God needs better press

The word “Protestant” is generally misunderstood. Martin Luther’s protest that led to the Protestant reformation was not, in fact, a protest against the Roman Catholic Church; properly understood, it was a protest for God. God, in Luther’s view, was being manipulated to serve human and ecclesial selfinterest

Aug 25, 2017

By Fr Ron Rolheiser
The word “Protestant” is generally misunderstood. Martin Luther’s protest that led to the Protestant reformation was not, in fact, a protest against the Roman Catholic Church; properly understood, it was a protest for God. God, in Luther’s view, was being manipulated to serve human and ecclesial selfinterest. His protest was a plea to respect God’s transcendence.

By Fr Ron Rolheiser
We need a new protest today, a new plea, a strong one, to not connect God and our churches to intolerance, injustice, bigotry, violence, terrorism, racism, sexism, rigidity, dogmatism, anti-eroticism, homophobia, selfserving power, institutional selfprotection, security for the rich, ideology of all kinds, and just plain stupidity. God is getting a lot of bad press!

A simple example can be illustrative here: In a recent book that documents an extraordinary fifty-year friendship with his former coach, basketball legend (and present-day exceptional writer), Kareem Abdul-Jabbar, shares why he became a Muslim. Raised a Roman Catholic, a graduate of Catholic schools, he eventually left Christianity to become a Muslim. Why?

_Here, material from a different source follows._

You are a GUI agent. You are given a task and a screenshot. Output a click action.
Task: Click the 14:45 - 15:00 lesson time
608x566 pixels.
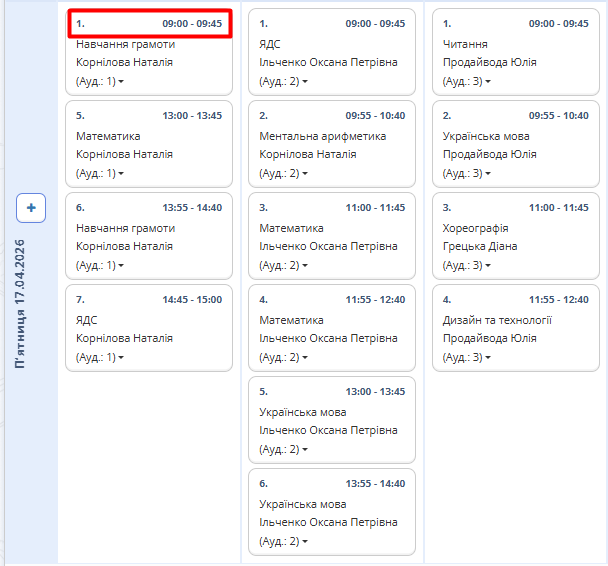pos(192,300)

In his own words: Because “the white people who were bombing churches and killing little girls, who were shooting unarmed black boys, who were beating black protestors with clubs loudly declared themselves to be proud Christians. The Ku Klux Klan were proud Christians. I felt no allegiance to a religion with so many evil followers. Yes, I was also aware that the Reverend Dr. Martin Luther King, Jr., was also a proud Christian, as were many of the civil rights leaders. Coach Wooden was a devout Christian. The civil rights movement was supported by many brave white Christians who marched side by side with blacks. When the KKK attacked, they often delivered even worse beatings to the whites, whom they considered to be race traitors. I didn’t condemn the religion, but I definitely felt removed from it.”

His story is only one story and, by his own admission, has another side to it, but it’s highly illustrative. It’s easy to connect God to the wrong things. Christianity, of course, isn’t the only culprit. Today, for instance, we see perhaps the worst examples of tying God to evil in the violence of ISIS and other such terrorist groups who are killing, randomly and brutally, in the name of God. You can be sure that the last words uttered, just as a suicide bomber randomly kills innocent people, is: God is great! What a horrible thing to say as one is committing an act of murder! Doing the ungodly in the name of God!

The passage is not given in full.